##### DATA FOR THIS TASK #####
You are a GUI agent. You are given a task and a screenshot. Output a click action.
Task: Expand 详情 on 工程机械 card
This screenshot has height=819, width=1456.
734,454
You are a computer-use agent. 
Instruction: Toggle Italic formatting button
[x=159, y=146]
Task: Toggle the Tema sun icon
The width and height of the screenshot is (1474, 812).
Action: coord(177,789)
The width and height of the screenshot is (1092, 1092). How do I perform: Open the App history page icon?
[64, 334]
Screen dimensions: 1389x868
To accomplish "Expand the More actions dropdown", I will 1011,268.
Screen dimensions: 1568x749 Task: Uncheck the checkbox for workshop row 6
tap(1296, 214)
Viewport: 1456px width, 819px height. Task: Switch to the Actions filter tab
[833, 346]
#####
EXERCISE GOAL — All lines starting at the one holding "This screenshot has height=819, width=1456." and ending at the last line above must be output exactly, and no other line may appear.

RESULT OF THIS EXERCISE —
This screenshot has height=819, width=1456.
734,454
You are a computer-use agent. 
Instruction: Toggle Italic formatting button
[x=159, y=146]
Task: Toggle the Tema sun icon
The width and height of the screenshot is (1474, 812).
Action: coord(177,789)
The width and height of the screenshot is (1092, 1092). How do I perform: Open the App history page icon?
[64, 334]
Screen dimensions: 1389x868
To accomplish "Expand the More actions dropdown", I will 1011,268.
Screen dimensions: 1568x749 Task: Uncheck the checkbox for workshop row 6
tap(1296, 214)
Viewport: 1456px width, 819px height. Task: Switch to the Actions filter tab
[833, 346]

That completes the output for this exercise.